Start of GIVEN DATA

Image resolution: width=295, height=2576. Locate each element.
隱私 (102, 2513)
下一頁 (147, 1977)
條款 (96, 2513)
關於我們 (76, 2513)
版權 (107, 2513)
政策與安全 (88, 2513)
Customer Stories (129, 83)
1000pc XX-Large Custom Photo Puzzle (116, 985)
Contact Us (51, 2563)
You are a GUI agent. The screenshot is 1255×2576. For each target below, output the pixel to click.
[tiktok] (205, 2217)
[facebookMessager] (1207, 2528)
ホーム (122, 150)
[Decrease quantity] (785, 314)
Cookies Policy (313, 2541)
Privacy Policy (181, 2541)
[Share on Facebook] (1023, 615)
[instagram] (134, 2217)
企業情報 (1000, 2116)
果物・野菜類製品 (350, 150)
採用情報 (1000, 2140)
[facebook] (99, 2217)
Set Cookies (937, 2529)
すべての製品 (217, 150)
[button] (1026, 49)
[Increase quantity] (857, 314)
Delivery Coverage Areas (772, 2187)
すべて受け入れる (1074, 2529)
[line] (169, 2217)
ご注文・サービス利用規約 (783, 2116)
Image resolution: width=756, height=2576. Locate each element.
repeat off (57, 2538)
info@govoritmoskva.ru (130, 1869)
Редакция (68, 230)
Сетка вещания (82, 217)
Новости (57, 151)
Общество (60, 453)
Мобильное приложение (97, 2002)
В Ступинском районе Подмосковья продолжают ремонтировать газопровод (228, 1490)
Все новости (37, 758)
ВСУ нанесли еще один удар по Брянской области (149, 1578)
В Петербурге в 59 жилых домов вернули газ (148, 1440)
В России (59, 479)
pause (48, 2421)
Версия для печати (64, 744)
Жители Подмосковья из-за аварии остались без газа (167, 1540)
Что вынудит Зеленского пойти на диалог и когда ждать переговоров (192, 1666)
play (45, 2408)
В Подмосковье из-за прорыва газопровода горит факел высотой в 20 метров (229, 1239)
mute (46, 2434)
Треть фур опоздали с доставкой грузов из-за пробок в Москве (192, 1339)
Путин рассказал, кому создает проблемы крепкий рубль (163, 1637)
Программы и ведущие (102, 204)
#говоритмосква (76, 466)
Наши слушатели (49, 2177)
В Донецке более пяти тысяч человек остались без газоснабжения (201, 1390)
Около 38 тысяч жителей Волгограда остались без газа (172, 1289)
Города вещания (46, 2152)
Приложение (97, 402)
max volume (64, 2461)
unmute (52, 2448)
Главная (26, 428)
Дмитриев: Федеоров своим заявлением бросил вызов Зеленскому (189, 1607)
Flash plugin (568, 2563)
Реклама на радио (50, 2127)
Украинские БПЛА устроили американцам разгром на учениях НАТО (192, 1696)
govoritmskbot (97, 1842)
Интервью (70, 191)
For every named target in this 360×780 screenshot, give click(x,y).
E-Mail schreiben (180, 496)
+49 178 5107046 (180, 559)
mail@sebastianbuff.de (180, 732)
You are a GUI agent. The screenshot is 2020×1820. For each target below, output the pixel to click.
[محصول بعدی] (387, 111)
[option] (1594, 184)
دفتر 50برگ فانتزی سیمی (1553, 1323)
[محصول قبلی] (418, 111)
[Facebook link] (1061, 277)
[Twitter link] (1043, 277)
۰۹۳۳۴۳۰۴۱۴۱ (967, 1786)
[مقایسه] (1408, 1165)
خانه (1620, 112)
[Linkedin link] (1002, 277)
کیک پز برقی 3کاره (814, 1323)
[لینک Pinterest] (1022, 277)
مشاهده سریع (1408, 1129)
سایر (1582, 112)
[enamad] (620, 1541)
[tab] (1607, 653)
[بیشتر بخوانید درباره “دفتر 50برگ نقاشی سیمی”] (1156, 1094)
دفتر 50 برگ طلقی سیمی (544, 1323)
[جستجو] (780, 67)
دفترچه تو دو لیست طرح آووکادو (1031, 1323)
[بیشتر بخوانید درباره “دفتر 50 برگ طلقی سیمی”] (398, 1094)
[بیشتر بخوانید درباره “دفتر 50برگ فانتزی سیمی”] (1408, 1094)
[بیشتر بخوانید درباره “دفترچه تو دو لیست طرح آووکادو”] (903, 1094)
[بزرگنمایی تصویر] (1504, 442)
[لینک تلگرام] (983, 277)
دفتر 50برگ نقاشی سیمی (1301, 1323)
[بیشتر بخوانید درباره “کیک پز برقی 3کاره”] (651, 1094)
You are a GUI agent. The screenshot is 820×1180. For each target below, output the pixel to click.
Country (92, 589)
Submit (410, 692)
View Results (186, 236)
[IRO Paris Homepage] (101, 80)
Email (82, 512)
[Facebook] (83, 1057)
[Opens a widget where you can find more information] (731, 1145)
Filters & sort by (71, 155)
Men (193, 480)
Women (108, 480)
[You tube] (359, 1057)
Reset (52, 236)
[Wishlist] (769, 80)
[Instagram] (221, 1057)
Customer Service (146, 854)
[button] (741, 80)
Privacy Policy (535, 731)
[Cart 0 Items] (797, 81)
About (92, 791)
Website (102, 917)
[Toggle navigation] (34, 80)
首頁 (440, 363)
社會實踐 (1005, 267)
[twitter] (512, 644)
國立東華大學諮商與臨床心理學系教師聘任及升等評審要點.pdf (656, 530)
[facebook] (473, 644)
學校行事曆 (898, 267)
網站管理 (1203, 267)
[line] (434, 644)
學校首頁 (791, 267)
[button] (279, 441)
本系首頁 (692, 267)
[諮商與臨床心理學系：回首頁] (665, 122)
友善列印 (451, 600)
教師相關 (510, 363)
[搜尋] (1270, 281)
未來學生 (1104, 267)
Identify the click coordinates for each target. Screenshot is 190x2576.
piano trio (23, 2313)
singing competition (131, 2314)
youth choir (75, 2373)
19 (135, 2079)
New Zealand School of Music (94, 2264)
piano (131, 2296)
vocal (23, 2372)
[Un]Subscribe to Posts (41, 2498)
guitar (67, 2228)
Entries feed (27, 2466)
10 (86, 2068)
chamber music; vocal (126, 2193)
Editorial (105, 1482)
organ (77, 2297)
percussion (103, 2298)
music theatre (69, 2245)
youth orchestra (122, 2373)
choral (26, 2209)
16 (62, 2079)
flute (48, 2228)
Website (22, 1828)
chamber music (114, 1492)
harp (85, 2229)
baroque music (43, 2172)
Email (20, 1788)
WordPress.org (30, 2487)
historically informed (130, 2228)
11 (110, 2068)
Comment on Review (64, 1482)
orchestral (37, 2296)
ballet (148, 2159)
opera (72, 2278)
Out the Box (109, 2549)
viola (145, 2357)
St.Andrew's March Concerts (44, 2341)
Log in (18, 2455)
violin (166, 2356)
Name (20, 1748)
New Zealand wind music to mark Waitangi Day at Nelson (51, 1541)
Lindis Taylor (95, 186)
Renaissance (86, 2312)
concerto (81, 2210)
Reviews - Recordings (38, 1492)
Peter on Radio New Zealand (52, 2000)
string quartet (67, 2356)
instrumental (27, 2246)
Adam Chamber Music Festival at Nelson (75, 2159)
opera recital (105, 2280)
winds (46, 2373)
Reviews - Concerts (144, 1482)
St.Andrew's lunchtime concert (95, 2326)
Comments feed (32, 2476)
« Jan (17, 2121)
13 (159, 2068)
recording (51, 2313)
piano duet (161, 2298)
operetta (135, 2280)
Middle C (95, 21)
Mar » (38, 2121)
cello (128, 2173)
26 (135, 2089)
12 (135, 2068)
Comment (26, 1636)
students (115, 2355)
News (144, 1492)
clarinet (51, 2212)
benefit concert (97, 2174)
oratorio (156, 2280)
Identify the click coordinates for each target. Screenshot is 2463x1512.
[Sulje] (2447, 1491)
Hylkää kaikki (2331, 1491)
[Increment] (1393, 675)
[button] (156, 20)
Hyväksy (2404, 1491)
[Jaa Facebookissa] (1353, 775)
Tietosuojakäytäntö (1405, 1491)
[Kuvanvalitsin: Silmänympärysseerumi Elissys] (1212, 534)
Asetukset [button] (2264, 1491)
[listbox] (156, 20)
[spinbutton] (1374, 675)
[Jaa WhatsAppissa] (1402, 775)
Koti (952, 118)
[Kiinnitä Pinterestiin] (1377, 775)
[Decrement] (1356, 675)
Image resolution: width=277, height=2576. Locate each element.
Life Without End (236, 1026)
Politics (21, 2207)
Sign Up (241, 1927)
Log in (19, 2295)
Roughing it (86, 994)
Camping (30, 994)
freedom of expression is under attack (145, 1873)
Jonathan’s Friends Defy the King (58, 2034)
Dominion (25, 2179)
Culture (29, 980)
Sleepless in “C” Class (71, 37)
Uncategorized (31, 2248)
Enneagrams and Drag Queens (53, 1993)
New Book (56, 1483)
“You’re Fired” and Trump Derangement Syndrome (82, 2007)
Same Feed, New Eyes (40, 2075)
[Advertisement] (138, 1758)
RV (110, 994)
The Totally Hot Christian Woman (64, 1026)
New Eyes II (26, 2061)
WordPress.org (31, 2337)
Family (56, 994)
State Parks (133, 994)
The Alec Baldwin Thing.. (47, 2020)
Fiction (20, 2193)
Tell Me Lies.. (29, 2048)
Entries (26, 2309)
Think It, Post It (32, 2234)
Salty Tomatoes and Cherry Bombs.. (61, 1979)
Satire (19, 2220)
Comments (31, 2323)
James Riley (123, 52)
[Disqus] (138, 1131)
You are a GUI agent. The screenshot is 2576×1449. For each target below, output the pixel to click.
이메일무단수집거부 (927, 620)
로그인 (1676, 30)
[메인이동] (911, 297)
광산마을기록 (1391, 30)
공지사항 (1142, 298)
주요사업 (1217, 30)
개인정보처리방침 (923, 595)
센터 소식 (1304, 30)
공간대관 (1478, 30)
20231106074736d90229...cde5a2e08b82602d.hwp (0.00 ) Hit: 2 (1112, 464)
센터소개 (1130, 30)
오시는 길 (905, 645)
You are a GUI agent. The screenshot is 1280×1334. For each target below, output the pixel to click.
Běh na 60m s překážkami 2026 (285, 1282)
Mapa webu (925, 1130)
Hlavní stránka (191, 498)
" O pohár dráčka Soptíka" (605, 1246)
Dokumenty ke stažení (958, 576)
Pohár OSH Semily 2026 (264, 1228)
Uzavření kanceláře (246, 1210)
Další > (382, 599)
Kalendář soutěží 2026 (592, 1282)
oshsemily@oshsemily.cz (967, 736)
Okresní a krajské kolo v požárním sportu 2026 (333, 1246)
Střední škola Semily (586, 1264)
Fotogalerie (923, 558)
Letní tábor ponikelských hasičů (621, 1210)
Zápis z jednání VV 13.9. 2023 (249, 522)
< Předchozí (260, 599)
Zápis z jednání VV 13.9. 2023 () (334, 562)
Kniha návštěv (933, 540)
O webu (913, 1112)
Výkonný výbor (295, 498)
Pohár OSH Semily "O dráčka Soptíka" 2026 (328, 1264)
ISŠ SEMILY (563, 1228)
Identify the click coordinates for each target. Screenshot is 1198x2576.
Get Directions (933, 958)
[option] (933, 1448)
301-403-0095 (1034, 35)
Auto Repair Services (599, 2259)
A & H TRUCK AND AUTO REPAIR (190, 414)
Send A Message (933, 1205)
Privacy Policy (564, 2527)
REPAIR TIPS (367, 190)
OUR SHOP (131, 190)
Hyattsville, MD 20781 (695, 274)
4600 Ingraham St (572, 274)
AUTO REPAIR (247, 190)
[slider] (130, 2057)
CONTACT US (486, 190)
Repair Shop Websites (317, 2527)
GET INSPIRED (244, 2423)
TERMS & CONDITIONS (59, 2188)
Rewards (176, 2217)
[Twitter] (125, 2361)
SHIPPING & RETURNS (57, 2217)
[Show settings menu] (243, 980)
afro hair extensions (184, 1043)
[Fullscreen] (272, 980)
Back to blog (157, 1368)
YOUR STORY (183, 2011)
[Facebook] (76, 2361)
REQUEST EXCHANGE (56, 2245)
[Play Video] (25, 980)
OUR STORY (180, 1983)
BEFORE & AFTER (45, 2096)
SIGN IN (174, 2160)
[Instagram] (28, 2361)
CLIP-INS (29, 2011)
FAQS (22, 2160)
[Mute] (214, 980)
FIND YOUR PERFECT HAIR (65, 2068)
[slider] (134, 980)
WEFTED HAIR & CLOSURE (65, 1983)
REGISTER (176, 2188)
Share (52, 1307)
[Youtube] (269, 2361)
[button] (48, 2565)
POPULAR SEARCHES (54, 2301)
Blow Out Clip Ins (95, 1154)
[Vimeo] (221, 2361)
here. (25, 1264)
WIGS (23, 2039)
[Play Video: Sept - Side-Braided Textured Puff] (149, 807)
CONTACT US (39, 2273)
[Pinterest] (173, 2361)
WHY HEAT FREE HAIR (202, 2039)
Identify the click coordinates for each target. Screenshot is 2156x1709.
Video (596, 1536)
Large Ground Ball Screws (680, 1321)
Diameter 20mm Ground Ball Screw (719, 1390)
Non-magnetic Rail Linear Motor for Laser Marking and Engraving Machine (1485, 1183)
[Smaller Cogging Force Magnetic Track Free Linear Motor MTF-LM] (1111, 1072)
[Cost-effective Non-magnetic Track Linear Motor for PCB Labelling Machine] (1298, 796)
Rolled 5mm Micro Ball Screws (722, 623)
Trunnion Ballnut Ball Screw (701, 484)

End of GIVEN DATA

## WHAT THE TASK ASKS
Reproduce the lines of the entries above from the one with "Screenshot is 2463x1512." to the one with "Culture (29, 980)", both included, exactly and without any other line.

## TASK SOLUTION
Identify the click coordinates for each target. Screenshot is 2463x1512.
[Sulje] (2447, 1491)
Hylkää kaikki (2331, 1491)
[Increment] (1393, 675)
[button] (156, 20)
Hyväksy (2404, 1491)
[Jaa Facebookissa] (1353, 775)
Tietosuojakäytäntö (1405, 1491)
[Kuvanvalitsin: Silmänympärysseerumi Elissys] (1212, 534)
Asetukset [button] (2264, 1491)
[listbox] (156, 20)
[spinbutton] (1374, 675)
[Jaa WhatsAppissa] (1402, 775)
Koti (952, 118)
[Kiinnitä Pinterestiin] (1377, 775)
[Decrement] (1356, 675)
Image resolution: width=277, height=2576. Locate each element.
Life Without End (236, 1026)
Politics (21, 2207)
Sign Up (241, 1927)
Log in (19, 2295)
Roughing it (86, 994)
Camping (30, 994)
freedom of expression is under attack (145, 1873)
Jonathan’s Friends Defy the King (58, 2034)
Dominion (25, 2179)
Culture (29, 980)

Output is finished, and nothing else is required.